**WHAT THE TASK ASKS**: Copy out the entries below word for word, starting with the line that contains "Click the blue verified badge" and continuing through the line that contains "I will coord(137,18).". Include both of those lines and nothing outside that span.

─── EXCERPTED RECORDS

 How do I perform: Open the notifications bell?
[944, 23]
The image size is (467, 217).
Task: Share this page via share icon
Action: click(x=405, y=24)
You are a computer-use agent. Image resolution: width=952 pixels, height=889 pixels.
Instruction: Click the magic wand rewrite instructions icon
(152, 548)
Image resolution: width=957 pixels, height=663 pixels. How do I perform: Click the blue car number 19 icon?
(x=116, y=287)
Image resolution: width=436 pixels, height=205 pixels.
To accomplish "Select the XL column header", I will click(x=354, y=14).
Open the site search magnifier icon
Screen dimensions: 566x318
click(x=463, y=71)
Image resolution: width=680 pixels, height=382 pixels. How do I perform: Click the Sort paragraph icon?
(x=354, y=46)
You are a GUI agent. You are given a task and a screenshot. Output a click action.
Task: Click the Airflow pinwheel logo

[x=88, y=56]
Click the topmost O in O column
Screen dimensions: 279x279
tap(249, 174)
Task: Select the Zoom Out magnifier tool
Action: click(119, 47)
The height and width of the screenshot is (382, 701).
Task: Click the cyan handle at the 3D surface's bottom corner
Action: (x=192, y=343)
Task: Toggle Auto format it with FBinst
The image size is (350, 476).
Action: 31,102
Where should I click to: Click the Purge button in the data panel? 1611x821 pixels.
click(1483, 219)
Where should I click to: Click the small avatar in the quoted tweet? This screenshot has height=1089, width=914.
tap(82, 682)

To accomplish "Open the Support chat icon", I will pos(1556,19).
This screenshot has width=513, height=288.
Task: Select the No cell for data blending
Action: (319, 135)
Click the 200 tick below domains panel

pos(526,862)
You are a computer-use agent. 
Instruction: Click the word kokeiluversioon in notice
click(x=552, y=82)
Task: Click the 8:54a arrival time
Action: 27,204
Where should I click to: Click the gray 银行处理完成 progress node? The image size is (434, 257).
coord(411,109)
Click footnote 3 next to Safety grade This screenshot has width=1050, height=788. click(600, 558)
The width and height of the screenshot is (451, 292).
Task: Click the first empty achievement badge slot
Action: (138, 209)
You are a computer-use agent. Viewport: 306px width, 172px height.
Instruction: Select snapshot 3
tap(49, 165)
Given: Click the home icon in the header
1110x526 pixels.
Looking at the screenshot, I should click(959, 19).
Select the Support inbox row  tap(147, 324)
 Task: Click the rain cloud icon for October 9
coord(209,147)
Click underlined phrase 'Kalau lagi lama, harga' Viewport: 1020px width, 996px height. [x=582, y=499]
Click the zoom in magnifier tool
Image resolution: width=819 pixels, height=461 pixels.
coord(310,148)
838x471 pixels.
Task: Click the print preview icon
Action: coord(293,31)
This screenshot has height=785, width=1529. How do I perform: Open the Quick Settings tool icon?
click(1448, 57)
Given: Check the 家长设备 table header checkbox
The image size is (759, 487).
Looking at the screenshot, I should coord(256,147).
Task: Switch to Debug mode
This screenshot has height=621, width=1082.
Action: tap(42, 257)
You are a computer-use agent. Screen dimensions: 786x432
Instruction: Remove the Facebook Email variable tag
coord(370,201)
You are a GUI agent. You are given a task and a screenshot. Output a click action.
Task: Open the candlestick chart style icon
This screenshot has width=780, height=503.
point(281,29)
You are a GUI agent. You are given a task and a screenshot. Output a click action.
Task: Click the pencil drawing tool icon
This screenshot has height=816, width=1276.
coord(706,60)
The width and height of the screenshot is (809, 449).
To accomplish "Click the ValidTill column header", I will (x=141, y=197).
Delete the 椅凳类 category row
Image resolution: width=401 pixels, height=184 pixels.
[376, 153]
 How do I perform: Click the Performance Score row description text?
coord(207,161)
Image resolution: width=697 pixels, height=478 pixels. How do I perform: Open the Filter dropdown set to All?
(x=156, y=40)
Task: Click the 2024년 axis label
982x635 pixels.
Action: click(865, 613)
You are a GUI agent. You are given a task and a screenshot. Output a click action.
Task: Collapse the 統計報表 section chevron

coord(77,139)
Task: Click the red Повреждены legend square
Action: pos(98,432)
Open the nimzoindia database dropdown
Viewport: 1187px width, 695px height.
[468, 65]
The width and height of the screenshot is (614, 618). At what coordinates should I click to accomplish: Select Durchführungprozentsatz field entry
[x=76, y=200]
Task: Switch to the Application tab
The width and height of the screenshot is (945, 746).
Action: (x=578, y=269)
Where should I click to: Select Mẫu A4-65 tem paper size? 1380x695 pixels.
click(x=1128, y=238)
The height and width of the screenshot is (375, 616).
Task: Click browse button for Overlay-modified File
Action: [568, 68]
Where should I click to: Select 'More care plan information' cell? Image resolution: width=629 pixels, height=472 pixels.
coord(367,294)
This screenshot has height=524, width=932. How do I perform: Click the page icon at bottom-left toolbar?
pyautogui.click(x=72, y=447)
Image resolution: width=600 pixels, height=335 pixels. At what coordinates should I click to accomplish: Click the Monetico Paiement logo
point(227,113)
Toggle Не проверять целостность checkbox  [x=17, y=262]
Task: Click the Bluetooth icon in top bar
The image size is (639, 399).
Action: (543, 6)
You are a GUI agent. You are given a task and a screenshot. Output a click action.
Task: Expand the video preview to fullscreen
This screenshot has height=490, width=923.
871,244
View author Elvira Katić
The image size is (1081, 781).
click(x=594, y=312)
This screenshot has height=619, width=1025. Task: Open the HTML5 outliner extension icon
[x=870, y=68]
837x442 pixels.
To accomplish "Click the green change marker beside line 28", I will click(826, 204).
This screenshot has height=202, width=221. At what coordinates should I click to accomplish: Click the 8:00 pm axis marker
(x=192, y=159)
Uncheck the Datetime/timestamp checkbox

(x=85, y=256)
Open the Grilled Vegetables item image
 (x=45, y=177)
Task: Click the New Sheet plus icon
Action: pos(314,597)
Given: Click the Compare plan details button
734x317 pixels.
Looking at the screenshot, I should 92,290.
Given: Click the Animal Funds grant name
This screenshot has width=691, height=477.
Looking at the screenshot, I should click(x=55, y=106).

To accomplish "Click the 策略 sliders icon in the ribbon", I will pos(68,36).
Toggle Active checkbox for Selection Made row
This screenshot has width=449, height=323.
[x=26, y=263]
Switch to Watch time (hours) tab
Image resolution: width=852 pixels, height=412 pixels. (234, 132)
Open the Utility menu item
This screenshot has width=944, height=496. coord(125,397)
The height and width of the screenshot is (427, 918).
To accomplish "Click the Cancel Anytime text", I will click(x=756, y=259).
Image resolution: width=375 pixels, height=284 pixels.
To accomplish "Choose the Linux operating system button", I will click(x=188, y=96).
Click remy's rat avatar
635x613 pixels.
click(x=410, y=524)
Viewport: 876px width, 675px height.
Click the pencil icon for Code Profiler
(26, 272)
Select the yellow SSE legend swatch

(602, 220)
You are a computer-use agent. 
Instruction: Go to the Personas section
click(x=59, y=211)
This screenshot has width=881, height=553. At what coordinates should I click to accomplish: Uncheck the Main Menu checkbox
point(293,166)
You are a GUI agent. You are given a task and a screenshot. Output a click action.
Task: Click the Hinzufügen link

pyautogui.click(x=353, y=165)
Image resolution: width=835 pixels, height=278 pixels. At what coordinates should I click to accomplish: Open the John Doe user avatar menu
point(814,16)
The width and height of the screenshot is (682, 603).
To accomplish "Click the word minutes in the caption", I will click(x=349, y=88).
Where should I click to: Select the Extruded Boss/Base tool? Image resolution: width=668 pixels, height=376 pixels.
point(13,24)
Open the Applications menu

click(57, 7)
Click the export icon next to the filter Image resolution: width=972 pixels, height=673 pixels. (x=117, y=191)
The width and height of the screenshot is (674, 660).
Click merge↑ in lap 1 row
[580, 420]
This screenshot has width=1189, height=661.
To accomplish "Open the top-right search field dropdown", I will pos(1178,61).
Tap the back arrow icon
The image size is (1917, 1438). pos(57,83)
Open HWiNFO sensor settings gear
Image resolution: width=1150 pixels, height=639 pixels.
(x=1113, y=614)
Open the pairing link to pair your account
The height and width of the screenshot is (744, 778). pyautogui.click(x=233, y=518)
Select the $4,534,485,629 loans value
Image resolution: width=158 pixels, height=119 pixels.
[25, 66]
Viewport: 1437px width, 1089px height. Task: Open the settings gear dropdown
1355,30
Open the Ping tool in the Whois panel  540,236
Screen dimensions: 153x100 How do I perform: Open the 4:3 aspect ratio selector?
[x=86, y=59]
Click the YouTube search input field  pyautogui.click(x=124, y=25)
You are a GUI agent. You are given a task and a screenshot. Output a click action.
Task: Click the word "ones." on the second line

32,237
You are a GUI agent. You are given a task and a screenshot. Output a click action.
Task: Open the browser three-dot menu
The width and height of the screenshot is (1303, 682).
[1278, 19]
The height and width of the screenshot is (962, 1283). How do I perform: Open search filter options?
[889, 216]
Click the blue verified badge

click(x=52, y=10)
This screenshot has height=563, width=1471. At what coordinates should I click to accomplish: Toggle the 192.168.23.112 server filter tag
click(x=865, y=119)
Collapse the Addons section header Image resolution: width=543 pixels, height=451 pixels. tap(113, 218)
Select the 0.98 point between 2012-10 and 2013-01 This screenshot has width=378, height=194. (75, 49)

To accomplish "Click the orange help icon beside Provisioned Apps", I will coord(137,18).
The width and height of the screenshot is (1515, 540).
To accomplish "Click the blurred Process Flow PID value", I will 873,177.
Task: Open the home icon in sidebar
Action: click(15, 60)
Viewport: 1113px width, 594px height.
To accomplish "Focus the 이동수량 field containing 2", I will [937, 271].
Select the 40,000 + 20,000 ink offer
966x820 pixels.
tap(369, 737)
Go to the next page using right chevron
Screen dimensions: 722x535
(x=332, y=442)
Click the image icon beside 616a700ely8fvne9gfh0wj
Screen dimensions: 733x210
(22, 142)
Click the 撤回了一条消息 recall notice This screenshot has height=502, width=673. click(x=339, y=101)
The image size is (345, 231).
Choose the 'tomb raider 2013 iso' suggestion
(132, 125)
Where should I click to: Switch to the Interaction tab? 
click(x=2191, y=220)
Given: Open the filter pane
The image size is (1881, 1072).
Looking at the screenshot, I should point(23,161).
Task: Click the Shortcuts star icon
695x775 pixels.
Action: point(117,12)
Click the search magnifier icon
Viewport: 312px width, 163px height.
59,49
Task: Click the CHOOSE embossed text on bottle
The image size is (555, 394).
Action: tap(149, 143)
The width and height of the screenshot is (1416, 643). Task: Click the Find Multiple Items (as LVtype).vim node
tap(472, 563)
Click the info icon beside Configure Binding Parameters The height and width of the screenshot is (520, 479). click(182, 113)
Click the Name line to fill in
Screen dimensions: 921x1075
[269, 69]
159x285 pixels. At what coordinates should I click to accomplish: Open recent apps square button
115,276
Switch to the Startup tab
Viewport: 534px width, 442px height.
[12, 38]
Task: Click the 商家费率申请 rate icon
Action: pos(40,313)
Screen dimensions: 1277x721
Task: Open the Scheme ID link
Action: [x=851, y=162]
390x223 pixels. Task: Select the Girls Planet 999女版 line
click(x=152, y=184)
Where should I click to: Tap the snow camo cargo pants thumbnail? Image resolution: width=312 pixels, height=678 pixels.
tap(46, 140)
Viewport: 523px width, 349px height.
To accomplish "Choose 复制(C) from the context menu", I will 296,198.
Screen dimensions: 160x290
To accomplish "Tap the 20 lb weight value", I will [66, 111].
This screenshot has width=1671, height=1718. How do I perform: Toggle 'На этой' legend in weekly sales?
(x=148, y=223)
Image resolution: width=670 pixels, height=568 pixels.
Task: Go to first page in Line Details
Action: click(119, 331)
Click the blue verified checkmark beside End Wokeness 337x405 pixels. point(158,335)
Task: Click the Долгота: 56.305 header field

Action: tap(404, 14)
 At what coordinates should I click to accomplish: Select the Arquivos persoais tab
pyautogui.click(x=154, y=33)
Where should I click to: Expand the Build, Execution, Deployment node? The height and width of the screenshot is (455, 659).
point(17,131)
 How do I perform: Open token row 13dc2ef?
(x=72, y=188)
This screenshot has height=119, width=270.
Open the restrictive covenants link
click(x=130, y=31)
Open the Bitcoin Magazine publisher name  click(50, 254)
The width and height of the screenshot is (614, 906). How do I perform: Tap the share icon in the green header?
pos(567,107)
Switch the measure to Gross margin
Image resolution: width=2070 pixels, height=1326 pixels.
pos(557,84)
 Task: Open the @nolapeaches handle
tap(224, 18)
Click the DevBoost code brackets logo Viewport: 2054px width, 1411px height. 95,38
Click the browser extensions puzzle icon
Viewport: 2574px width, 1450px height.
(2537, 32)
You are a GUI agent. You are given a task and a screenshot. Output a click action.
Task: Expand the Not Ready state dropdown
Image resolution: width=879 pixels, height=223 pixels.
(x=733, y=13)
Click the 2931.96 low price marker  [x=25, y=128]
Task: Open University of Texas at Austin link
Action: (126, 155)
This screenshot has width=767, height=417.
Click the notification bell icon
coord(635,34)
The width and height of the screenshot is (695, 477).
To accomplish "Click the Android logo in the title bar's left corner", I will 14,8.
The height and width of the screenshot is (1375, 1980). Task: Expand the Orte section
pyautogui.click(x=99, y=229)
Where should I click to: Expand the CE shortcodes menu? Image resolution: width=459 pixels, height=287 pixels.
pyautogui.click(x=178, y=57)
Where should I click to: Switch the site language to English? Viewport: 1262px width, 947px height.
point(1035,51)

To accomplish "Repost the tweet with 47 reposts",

──────

**EXPECTED ANSWER**:
Click the blue verified badge

click(x=52, y=10)
This screenshot has height=563, width=1471. At what coordinates should I click to accomplish: Toggle the 192.168.23.112 server filter tag
click(x=865, y=119)
Collapse the Addons section header Image resolution: width=543 pixels, height=451 pixels. tap(113, 218)
Select the 0.98 point between 2012-10 and 2013-01 This screenshot has width=378, height=194. (75, 49)

To accomplish "Click the orange help icon beside Provisioned Apps", I will coord(137,18).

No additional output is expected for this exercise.